>> BEGIN Given information

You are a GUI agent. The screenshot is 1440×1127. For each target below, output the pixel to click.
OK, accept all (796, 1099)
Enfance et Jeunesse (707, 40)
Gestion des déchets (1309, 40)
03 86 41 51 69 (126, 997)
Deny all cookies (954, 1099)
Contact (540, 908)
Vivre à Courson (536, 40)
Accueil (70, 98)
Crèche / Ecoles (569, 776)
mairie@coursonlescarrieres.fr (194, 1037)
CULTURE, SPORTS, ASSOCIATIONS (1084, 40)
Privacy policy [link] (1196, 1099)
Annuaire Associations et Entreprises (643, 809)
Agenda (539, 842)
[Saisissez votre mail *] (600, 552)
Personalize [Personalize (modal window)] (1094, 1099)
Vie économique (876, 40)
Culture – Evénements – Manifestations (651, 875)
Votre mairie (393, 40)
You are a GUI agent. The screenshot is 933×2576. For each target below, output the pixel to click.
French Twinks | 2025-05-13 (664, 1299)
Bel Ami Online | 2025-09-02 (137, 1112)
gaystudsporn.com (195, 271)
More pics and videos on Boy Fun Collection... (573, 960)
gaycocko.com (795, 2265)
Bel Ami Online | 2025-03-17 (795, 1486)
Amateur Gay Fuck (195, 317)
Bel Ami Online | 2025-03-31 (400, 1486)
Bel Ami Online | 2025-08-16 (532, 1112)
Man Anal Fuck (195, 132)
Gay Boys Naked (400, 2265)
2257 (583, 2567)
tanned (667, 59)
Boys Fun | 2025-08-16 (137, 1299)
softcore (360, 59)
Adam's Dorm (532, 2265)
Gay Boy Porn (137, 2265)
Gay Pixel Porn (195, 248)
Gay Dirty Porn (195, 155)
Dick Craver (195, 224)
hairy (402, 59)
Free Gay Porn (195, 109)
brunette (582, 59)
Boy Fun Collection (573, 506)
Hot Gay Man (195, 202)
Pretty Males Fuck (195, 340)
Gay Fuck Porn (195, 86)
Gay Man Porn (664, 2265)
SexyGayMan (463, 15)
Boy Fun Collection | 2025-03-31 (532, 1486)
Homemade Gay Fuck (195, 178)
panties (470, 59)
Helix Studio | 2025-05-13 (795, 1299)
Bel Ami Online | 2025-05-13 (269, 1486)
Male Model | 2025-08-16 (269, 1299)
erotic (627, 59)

>> END Given information

Render all of the data above as a JSON list of strings, with one string for each line and no blank lines.

◆ **Response**
[
  "You are a GUI agent. The screenshot is 1440×1127. For each target below, output the pixel to click.",
  "OK, accept all (796, 1099)",
  "Enfance et Jeunesse (707, 40)",
  "Gestion des déchets (1309, 40)",
  "03 86 41 51 69 (126, 997)",
  "Deny all cookies (954, 1099)",
  "Contact (540, 908)",
  "Vivre à Courson (536, 40)",
  "Accueil (70, 98)",
  "Crèche / Ecoles (569, 776)",
  "mairie@coursonlescarrieres.fr (194, 1037)",
  "CULTURE, SPORTS, ASSOCIATIONS (1084, 40)",
  "Privacy policy [link] (1196, 1099)",
  "Annuaire Associations et Entreprises (643, 809)",
  "Agenda (539, 842)",
  "[Saisissez votre mail *] (600, 552)",
  "Personalize [Personalize (modal window)] (1094, 1099)",
  "Vie économique (876, 40)",
  "Culture – Evénements – Manifestations (651, 875)",
  "Votre mairie (393, 40)",
  "You are a GUI agent. The screenshot is 933×2576. For each target below, output the pixel to click.",
  "French Twinks | 2025-05-13 (664, 1299)",
  "Bel Ami Online | 2025-09-02 (137, 1112)",
  "gaystudsporn.com (195, 271)",
  "More pics and videos on Boy Fun Collection... (573, 960)",
  "gaycocko.com (795, 2265)",
  "Bel Ami Online | 2025-03-17 (795, 1486)",
  "Amateur Gay Fuck (195, 317)",
  "Bel Ami Online | 2025-03-31 (400, 1486)",
  "Bel Ami Online | 2025-08-16 (532, 1112)",
  "Man Anal Fuck (195, 132)",
  "Gay Boys Naked (400, 2265)",
  "2257 (583, 2567)",
  "tanned (667, 59)",
  "Boys Fun | 2025-08-16 (137, 1299)",
  "softcore (360, 59)",
  "Adam's Dorm (532, 2265)",
  "Gay Boy Porn (137, 2265)",
  "Gay Pixel Porn (195, 248)",
  "Gay Dirty Porn (195, 155)",
  "Dick Craver (195, 224)",
  "hairy (402, 59)",
  "Free Gay Porn (195, 109)",
  "brunette (582, 59)",
  "Boy Fun Collection (573, 506)",
  "Hot Gay Man (195, 202)",
  "Pretty Males Fuck (195, 340)",
  "Gay Fuck Porn (195, 86)",
  "Gay Man Porn (664, 2265)",
  "SexyGayMan (463, 15)",
  "Boy Fun Collection | 2025-03-31 (532, 1486)",
  "Homemade Gay Fuck (195, 178)",
  "panties (470, 59)",
  "Helix Studio | 2025-05-13 (795, 1299)",
  "Bel Ami Online | 2025-05-13 (269, 1486)",
  "Male Model | 2025-08-16 (269, 1299)",
  "erotic (627, 59)"
]